Dahlia’s was recently touted by a glossy, ad-intensive local lifestyle magazine of note for the quality of its falafel. For my money, though, the best reason to visit Dahlia’s is what I consider their Perfect Lunch: a cup of the housemade lentil soup ($3) and their superb chicken shawarma ($7.45).
It’s true, you never really know what you’re getting into when you order shawarma. Will you get what’s actually shish taouk – cubes of charbroiled chicken – or some crusty chicken donair variant? Will it have the marinade and aromatic spices that make shawarma shawarma, will it be soaked in sweet sauce, emburdened with onions, will it have a few surreptitious fried potatoes tucked into it? Hummus? The potent garlic-smashed-with-oil preparation known as toum? And what about those unusual Lebanese pickles that sometimes find their way into these things? You pays your money, you takes your chances.

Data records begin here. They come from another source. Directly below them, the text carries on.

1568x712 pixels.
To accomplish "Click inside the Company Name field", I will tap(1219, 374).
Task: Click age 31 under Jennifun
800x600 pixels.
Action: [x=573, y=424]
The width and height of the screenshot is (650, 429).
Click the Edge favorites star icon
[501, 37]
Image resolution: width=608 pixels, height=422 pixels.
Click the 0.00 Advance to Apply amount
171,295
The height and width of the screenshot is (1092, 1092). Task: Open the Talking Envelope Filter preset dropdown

First things first, however – that lentil soup. As a longtime fan of this particular soup-form, I’ve always credited the Moroccans with the tastiest, velvetiest version, often enlivened with turmeric and cinnamon. Smaidi’s lentil soup is less ostentatious off the bat, subtly flavoured with pepper and lemon, but there’s a sort of stealth creaminess to those simmered pulses that I think comes from the addition of rice, which lends a starchy smoothness to the proceedings.

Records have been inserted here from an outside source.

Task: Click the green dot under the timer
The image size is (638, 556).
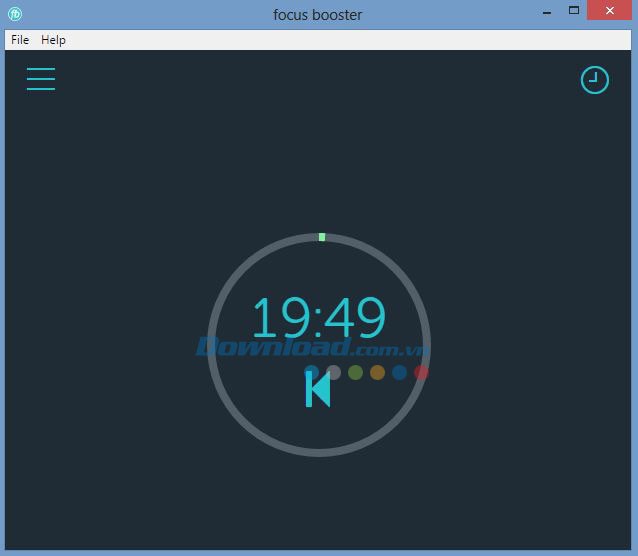Action: pyautogui.click(x=355, y=372)
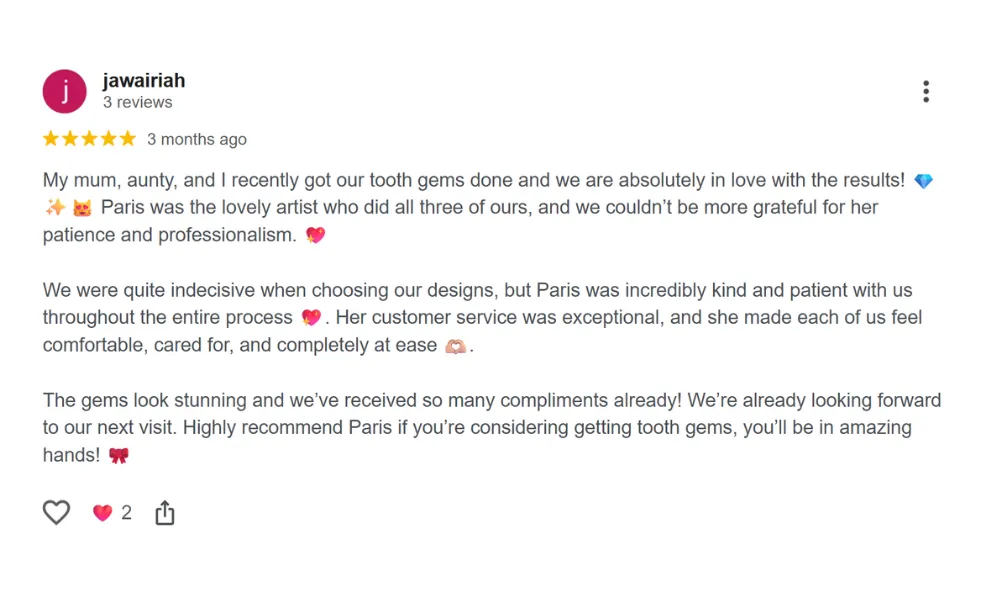Click the round pink 'j' profile avatar
The image size is (1000, 600).
[x=65, y=92]
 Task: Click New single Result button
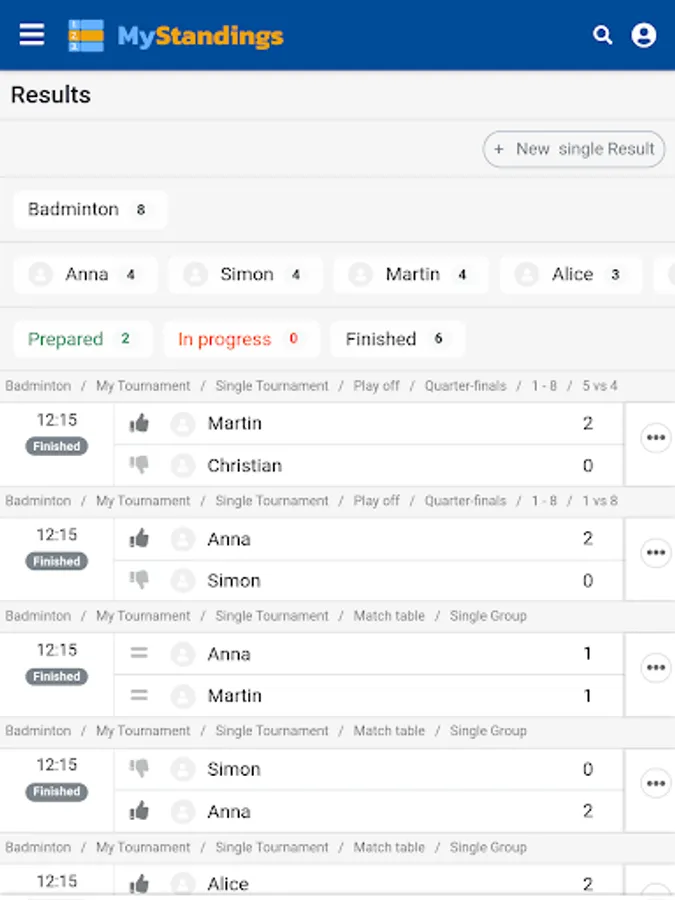tap(574, 149)
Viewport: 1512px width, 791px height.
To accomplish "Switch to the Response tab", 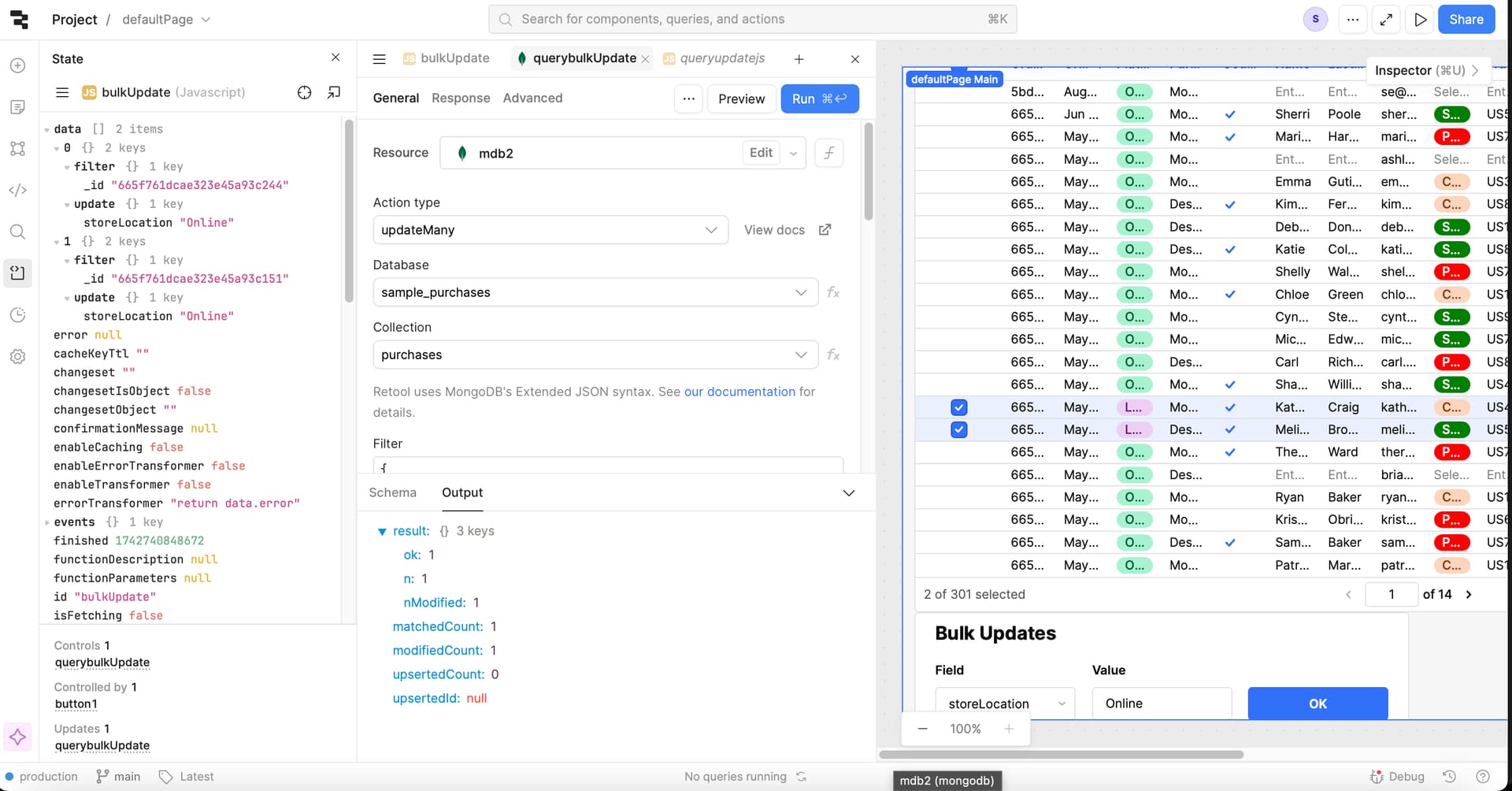I will pyautogui.click(x=461, y=98).
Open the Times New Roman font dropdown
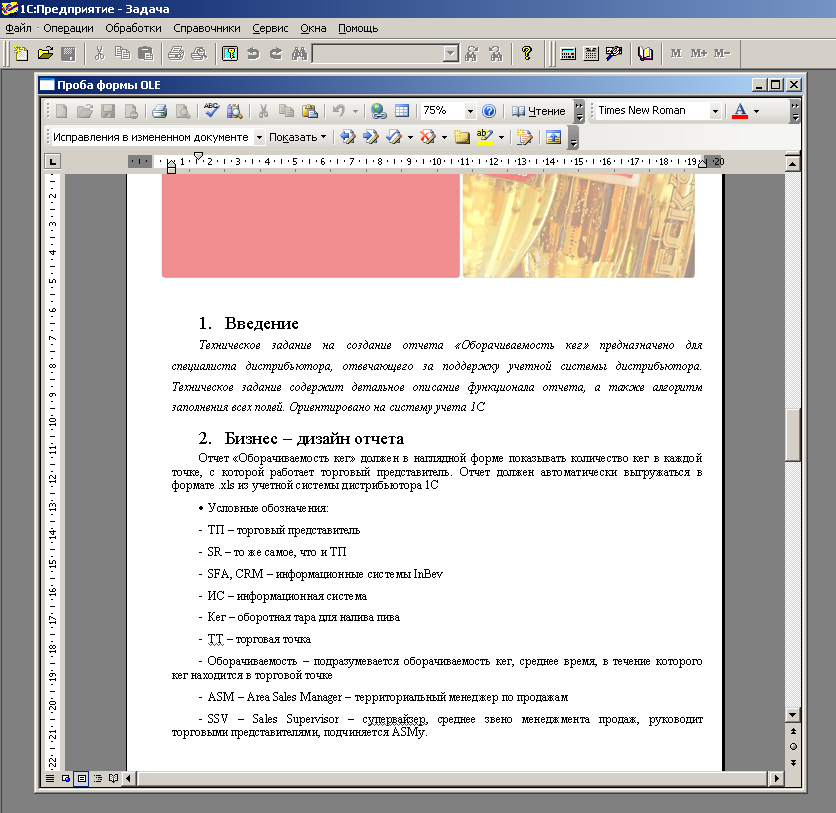Viewport: 836px width, 813px height. 715,111
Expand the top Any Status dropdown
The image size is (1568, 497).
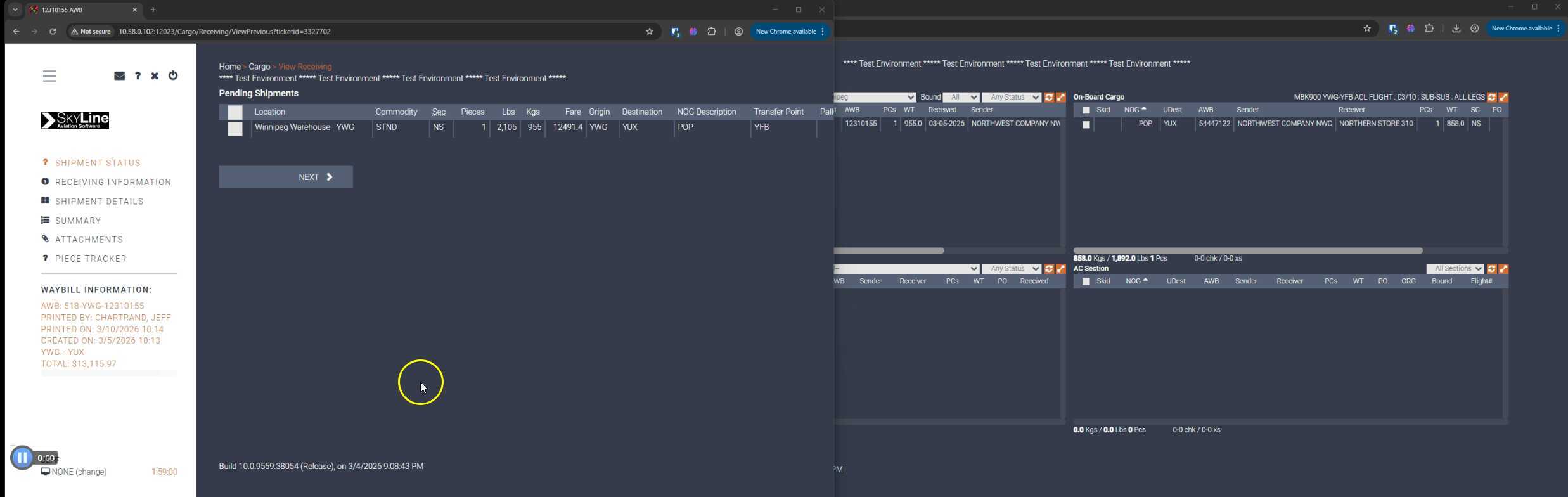pyautogui.click(x=1011, y=97)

Onto the main event: Dahlia’s chicken shawarma is an ample helping of marinated white meat with a hint of vinegar about it, diced tomatoes, lettuce, pickled turnip (if you had ever wondered what those magenta things were) and garlic sauce bundled up and a grilled in a pita. If you have the intestinal fortitude, they will happily include free of charge a stiff dose of hot sauce (“The one with the hen on it,” according to the Aussie barista who served me, even though everyone knows that’s a rooster), which enhances the experience considerably, though may cause you to pop a few beads of sweat as the intensity accumulates with each savoury bite. Although I’ve enumerated the constituent ingredients above, it’s the way the flavours all blend – plus the lightly crisped grilled pita shell – that seems irreproducible in most other shawarma-vending establishments. I have too many other beloved Lebanese eateries in town to dub Dahlia’s the unparalleled best – don’t make me choose! – but I will say that if Smaidi sees fit to stick around Edmonton and keep dishing it out, I will be happy to take it.